Conservatism has undoubtedly taken it on the nose lately, but it is instructive now and then to recall the calamitous successive failures of Liberalism, and reflect on how being a Liberal seems to mean never having to say you’re sorry. Consider, to take a salient example, the ruinous incompetence of the Liberals who handled American-Iranian relations on the eve of the Iranian Revolution. Some excerpts from Steven F. Hayward’s engaging study The Age of Reagan:
One reason the CIA and DIA offered such poor intelligence work is that the post-Watergate reforms to protect against the excesses of the 1960s and early 1970s made it difficult for the United States to conduct intelligence operations in Iran or elsewhere in the Middle East [this came back to haunt us again, of course, and even more terribly, on September 11] . . . The CIA, it later turned out, not only hadn’t read any of Khomeini’s writings, but didn’t even have copies of Khomeini’s writings. . . . “Whoever took religion seriously?” a State Department official later asked. . . . Neither the State Department nor the intelligence community [did], while American scholars on Iran deprecated the idea that the clergy would participate directly in forming or running a government. [Some] went as far as to recommend that the United States support Khomeini and the revolution, arguing that Khomeini would be a progressive force for human rights. . . . Typical the self-delusion of American liberals was the case of [a] Princeton University professor [who] wrote that Khomeini’s circle was “uniformly composed of moderate, progressive individuals” who shared “a notable record of concern for human rights.” . . . A few human rights activists in the State Department compared Khomeini to Gandhi, arguing that, like Gandhi, Khomeini would turn out to be a moral leader who would leave actual administration to a democratically elected government. . . . [UN Ambassador] Andrew Young even suggested that Khomeini would someday be considered “some kind of saint.” (p. 554-7)

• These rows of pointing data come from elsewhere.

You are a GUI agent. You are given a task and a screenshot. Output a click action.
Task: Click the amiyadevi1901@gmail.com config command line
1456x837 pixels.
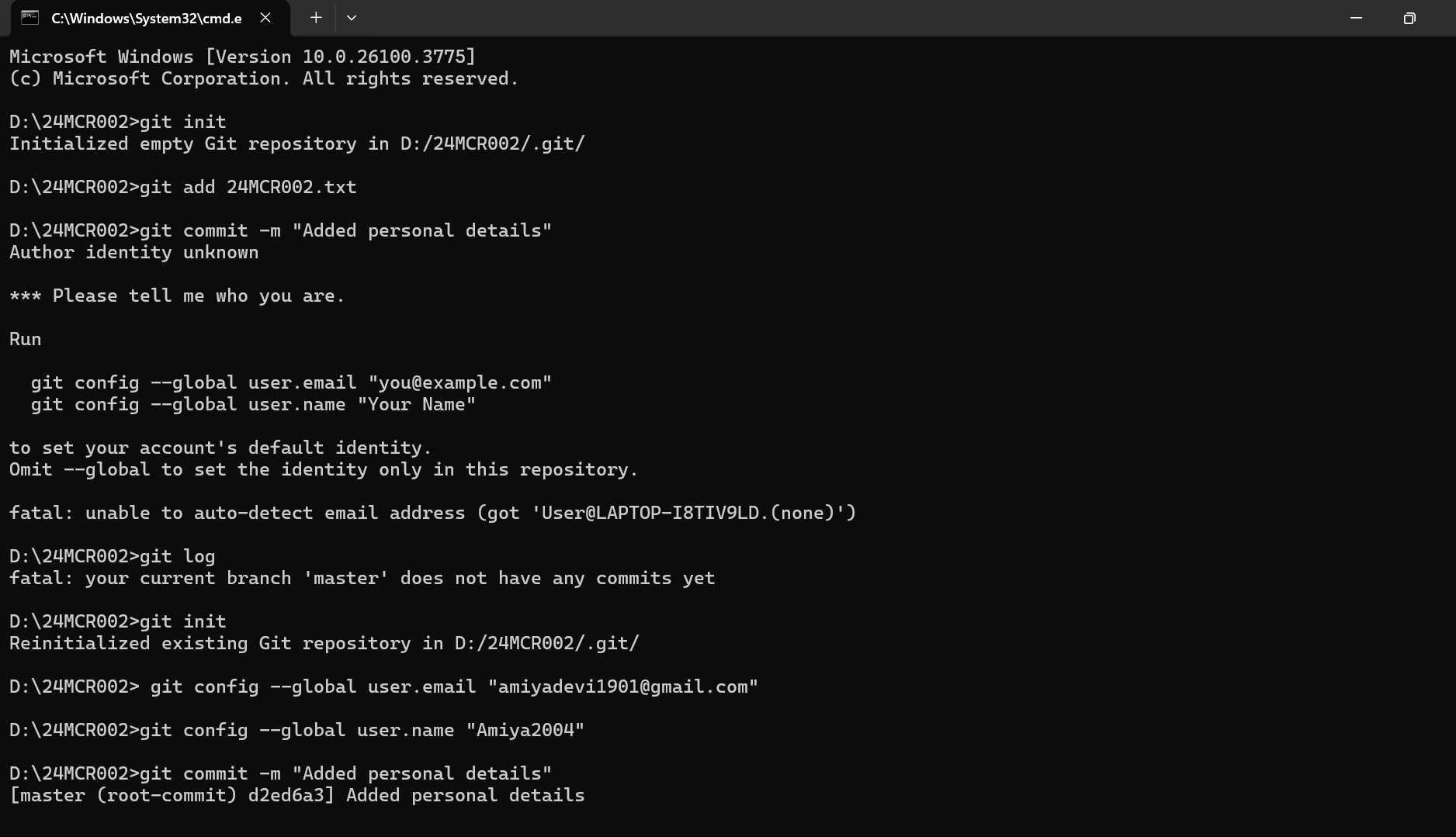pos(383,687)
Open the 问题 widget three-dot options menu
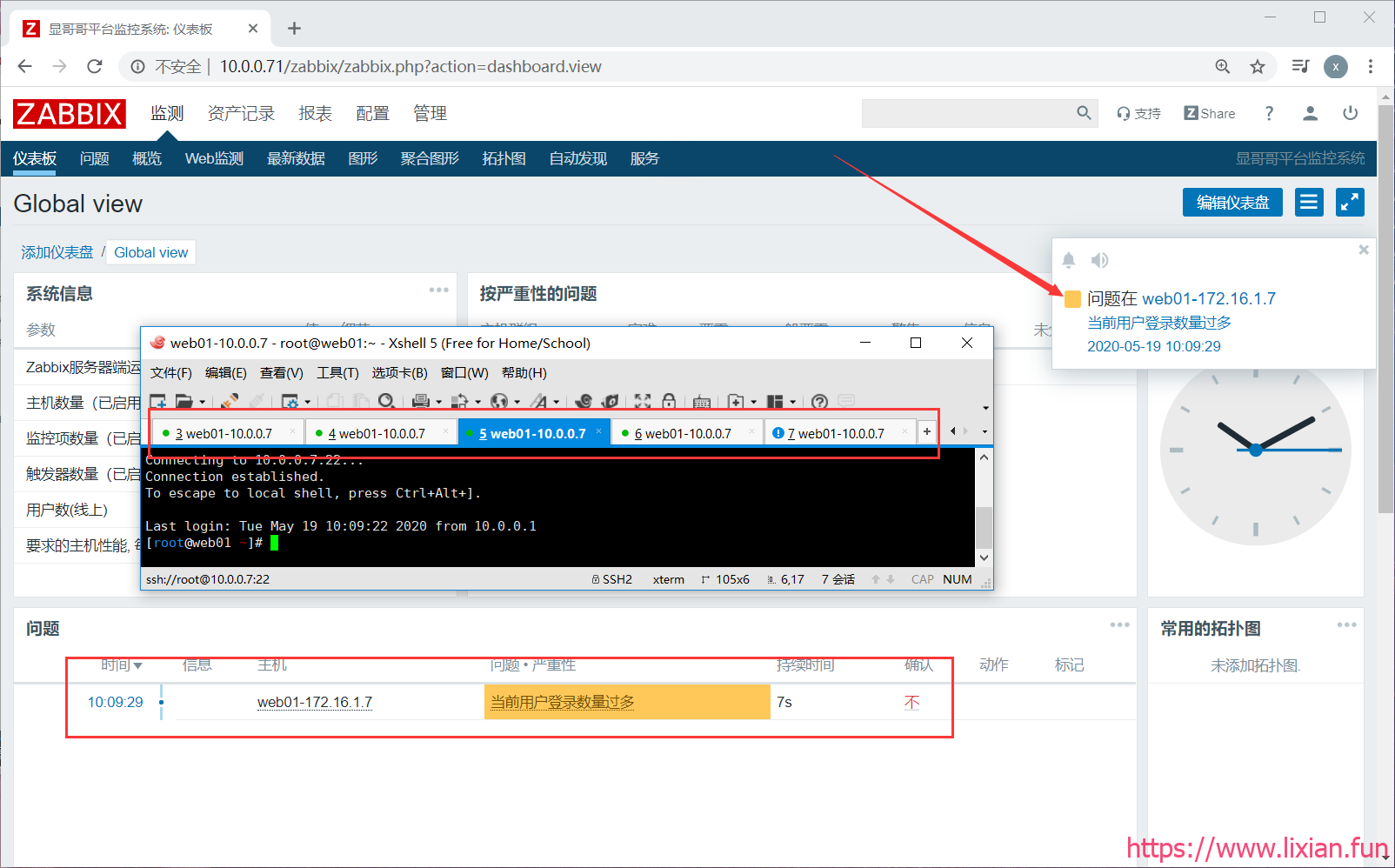Image resolution: width=1395 pixels, height=868 pixels. pyautogui.click(x=1119, y=625)
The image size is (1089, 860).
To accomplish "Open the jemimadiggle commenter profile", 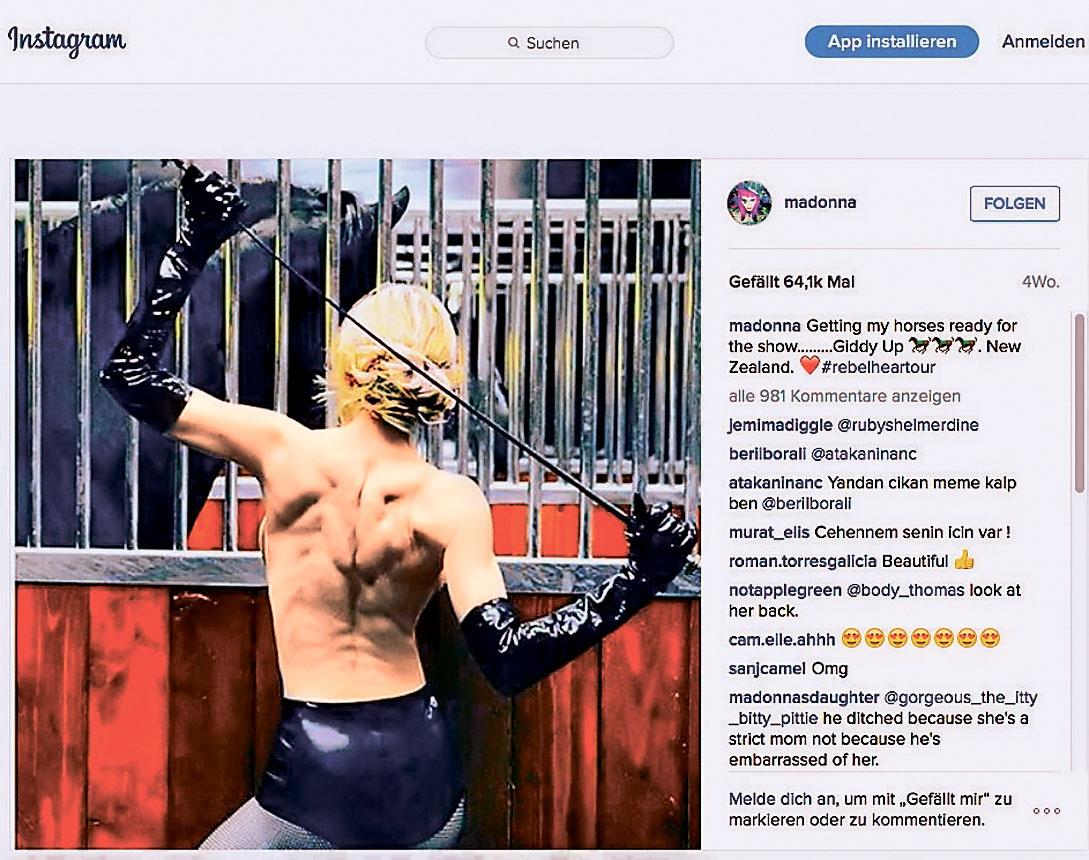I will (x=780, y=425).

It was, of course, many of the same Liberal generation who: (1) sowed (or at least greatly exacerbated preexisting) ruin in our inner cities with their Great Society welfare policies; (2) prosecuted a war to defend an ally in Southeast Asia with little notion of how to win it, then (2a) abandoned that essentially noble venture, deserting a dependent ally and handing over the region to the tender mercies of Communism; and (3) cravenly capitulated to a bunch of scraggly radicals, hucksters and mau-mauing thugs in a cultural revolution which overthrew the ideal of liberal education and replaced it with tedious identity politics, self-righteous narcissism, and a general collapse of academic standards.
Quite a resume for a generation. But what’s most remarkable about it is that we all have to endure its regular effusions of self-congratulation, and who knows how long the spectacle will go on.